I don't know why I'm giving the rundown on my gear now, but what the hell. To finish things off there is Monty, after the Simpsons character. Monty wheezes and farts dust. It's the original Beetle of the computer world, just about. It's a Macintosh Quadra 610, a 25MHz 68040 CISC cpu, 16MB of whatever Fast Page or EDO would work, and 1MB of unaccelerated video ram on one SIMM. It has a SCSI controller onboard whose chipset I forget at the moment, narrow of course. It has the IWM floppy controller, who no one has abused themselves enough to write drivers for, and some other Woz designed sound scheme, that probably requires insane inline assembler optimizations in real time to work at all. There is a story about this computer of course, otherwise why would I have it? How can I explain it, it's like trying to explain love. It just happens.

Okay, so it all started a few months after starting work at Fairfield County District Library as the IT manager for the whole county, managing a staff of one.
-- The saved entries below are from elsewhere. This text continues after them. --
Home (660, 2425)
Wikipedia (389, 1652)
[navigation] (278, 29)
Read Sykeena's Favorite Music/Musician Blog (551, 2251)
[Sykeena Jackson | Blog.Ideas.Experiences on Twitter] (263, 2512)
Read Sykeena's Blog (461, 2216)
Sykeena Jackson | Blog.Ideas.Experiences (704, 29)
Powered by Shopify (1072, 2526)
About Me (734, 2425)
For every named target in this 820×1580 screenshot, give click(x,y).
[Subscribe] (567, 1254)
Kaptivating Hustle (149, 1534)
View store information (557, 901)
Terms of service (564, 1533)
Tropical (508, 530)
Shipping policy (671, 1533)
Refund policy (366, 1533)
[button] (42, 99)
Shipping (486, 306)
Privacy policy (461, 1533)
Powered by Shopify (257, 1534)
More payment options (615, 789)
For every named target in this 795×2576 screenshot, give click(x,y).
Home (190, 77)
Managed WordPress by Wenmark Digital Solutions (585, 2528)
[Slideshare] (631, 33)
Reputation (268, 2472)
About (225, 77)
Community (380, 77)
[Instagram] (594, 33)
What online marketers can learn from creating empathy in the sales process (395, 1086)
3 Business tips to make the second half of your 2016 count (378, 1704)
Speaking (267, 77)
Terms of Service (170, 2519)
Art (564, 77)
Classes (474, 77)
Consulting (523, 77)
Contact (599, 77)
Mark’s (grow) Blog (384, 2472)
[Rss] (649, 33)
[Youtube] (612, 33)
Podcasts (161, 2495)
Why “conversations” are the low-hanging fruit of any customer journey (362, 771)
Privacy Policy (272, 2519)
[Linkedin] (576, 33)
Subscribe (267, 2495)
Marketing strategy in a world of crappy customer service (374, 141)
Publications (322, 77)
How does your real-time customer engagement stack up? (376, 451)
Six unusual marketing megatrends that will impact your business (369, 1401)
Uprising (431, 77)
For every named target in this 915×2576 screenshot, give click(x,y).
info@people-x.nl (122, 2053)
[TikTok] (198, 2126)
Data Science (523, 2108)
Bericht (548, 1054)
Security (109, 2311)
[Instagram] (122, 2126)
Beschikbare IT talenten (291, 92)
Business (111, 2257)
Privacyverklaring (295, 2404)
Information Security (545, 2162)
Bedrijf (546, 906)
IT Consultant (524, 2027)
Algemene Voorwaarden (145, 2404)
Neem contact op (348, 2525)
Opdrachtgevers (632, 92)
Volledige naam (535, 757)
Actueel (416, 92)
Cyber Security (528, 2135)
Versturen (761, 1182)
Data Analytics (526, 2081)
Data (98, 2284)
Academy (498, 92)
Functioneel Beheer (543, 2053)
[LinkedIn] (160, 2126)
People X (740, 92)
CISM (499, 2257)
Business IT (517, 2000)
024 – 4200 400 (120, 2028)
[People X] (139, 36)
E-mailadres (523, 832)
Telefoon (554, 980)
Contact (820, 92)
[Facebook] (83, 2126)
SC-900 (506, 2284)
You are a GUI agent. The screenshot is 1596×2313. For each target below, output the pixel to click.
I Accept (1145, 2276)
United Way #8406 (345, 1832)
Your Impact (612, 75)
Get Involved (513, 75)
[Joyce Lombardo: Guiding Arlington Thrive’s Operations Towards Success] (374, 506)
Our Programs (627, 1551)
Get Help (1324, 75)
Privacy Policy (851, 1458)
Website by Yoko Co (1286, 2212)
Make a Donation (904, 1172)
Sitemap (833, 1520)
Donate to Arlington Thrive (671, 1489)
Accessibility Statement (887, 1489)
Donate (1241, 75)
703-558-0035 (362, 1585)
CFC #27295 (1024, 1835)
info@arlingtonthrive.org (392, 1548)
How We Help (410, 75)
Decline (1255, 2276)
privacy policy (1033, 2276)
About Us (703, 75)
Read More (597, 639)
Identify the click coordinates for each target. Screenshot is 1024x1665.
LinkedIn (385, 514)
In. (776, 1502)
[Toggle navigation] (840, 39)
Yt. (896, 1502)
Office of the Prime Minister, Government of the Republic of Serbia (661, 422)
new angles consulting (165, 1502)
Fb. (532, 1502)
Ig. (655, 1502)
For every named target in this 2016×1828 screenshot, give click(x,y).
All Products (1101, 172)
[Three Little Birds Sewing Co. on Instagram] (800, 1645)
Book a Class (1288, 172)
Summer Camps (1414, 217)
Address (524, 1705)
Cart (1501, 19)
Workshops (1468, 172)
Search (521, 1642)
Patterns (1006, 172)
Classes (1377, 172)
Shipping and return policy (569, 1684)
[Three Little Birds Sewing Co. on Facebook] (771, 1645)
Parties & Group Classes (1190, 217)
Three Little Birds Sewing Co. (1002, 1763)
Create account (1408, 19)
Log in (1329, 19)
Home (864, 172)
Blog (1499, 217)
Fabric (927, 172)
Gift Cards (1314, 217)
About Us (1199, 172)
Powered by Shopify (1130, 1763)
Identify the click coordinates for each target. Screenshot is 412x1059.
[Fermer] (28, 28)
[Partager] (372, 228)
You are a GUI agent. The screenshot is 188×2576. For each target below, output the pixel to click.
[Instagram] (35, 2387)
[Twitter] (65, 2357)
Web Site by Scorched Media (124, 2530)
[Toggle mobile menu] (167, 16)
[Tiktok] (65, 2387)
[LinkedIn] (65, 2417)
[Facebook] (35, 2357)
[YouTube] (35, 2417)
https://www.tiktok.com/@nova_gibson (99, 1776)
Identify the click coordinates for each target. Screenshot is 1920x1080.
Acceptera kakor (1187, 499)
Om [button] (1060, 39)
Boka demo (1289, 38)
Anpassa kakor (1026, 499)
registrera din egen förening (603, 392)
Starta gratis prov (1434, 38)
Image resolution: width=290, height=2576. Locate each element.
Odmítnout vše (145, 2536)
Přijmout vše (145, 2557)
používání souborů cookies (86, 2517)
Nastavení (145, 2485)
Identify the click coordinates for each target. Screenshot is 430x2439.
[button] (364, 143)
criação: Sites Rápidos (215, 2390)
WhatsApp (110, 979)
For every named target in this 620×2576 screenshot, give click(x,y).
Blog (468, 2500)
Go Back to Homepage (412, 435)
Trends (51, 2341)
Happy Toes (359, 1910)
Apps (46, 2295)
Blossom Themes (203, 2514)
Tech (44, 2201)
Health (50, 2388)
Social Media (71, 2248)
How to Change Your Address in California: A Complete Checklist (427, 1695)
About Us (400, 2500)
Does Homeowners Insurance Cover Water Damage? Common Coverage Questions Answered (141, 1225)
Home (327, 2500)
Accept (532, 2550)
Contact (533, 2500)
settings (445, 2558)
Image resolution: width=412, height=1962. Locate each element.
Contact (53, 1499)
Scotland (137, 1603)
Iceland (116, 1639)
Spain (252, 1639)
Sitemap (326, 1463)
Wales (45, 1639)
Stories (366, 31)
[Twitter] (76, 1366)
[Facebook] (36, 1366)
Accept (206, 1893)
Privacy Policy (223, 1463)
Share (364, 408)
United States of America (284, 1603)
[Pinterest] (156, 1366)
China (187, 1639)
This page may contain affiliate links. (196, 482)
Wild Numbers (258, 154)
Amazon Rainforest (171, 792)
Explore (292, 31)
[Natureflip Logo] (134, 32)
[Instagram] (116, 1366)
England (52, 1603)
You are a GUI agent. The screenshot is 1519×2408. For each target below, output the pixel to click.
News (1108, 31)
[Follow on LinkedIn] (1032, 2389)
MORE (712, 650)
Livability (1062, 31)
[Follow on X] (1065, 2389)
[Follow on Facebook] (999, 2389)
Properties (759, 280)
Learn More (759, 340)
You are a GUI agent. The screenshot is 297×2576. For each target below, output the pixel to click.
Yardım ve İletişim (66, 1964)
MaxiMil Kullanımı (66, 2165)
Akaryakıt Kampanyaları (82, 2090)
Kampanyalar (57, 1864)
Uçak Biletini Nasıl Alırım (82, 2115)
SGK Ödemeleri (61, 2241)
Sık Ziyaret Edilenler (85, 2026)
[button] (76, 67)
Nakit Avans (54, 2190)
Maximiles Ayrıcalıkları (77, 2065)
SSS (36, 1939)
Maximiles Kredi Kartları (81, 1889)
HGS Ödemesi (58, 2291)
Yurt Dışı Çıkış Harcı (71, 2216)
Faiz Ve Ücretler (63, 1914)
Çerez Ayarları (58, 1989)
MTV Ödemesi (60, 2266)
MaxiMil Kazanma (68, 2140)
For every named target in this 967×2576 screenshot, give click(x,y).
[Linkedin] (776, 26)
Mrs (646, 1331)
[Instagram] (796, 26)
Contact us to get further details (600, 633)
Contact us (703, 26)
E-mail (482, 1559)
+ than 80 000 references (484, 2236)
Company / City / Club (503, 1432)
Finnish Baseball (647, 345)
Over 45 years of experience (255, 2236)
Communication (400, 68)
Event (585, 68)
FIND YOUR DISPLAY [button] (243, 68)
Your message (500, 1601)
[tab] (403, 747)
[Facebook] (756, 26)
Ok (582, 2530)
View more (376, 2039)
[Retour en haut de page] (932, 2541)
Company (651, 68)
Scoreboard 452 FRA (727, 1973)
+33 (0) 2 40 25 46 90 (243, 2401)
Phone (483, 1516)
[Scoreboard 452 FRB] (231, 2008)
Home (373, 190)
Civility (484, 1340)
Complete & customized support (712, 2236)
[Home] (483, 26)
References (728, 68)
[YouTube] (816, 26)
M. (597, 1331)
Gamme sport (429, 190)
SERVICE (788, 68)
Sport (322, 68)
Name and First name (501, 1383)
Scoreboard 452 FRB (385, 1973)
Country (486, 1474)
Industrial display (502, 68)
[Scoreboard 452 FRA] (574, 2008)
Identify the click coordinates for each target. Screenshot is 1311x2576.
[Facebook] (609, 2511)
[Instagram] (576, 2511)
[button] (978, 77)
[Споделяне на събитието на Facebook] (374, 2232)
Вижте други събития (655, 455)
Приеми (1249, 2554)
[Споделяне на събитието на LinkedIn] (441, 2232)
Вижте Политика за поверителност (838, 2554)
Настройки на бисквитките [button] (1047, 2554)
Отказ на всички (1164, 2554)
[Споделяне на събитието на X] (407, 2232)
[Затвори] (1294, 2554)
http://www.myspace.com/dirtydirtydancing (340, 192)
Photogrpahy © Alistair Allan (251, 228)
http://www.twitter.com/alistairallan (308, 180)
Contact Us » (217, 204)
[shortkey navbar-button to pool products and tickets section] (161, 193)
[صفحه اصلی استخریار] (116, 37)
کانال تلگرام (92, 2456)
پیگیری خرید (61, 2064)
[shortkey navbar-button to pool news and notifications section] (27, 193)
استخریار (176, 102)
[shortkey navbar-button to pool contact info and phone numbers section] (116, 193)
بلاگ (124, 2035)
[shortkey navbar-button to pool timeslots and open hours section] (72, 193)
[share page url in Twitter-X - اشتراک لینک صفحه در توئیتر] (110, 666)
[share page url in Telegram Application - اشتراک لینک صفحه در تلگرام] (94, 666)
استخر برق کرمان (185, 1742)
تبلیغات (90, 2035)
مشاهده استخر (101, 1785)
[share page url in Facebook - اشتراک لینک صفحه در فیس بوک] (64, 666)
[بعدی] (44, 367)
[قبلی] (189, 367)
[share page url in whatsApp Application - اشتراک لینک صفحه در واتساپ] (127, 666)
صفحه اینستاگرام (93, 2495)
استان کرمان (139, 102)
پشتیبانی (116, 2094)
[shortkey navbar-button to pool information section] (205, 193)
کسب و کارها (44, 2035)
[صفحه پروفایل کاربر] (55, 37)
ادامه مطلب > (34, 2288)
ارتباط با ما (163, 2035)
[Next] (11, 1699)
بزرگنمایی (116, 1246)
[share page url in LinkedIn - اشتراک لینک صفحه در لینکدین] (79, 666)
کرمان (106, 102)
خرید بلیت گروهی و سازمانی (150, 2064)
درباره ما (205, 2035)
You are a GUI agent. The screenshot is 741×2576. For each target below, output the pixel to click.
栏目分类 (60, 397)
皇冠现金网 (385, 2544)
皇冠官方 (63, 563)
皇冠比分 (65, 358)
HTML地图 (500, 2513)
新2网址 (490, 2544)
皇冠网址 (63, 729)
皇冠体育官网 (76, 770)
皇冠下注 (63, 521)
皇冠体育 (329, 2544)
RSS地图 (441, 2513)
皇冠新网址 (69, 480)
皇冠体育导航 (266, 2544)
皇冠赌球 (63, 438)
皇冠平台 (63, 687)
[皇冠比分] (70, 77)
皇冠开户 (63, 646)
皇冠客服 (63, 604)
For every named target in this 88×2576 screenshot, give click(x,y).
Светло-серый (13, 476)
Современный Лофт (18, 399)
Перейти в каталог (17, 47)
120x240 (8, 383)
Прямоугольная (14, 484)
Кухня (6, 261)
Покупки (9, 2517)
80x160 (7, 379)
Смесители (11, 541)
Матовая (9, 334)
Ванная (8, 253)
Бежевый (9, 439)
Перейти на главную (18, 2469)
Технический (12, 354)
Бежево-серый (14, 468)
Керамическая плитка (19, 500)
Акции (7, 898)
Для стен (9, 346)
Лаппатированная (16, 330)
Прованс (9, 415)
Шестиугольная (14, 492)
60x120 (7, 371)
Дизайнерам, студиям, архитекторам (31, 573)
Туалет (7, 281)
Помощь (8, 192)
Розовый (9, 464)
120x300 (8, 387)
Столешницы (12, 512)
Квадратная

One day I got the compulsion to really uproot everything in the whole office and get things to a more organized and practical state, as anyone who has been in a job for a little while begins to feel comfortable enough to do. I love to root things up and rebuild. So of course under a pile of junk in the corner was this little beige pizza box, with a tiny rainbow apple and a tiny font that said "Macintosh". Damn, waves of nostalgia from seeing Macs in RUN magazine in the 80's when I was kid came rushing back. So I took it home, while the rest went in the trash.

I found the original manual and Mac OS 7 cd, what luck! So at home I examined the thing and took the case off to discover the hardware. 250MB IBM SCSI disk, wierd Apple video connector, SCSI cdrom, floppy drive, AAUI port, and those ADB ports. I plugged in a power cable and turned it on. It played a major chord, resolving with the third as the lowest note (that's how it sounds anyways), something that R&B guitarists, and Keith Richards too, often use as a lick at the end of a song, to make it sound like it "resolves" onto a happy major key. The SCSI drive ground and rumbled like ten year old narrow scuzz drives do. It was pretty quiet, but the darn thing was running. It may have even beeped after a while, since there were no input or output devices. I was fascinated.

So I got on eBay in a moment of weakness and ordered a video adapter so I could *see*. I just wanted to see what it did. I won the auction and found an adapter laying around at work in a monitor manual baggie at the same time. So I had two. I plugged in a browning out old monitor and fired up the Mac. It was running at 640x480, looked like 8 or 16 bit color. It booted to the desktop. It gave an error about some problem with the printer. I had only ever used an Apple IIc and a Mac II something or other years ago.

Battery is running out, will finish later. Time to go to bed.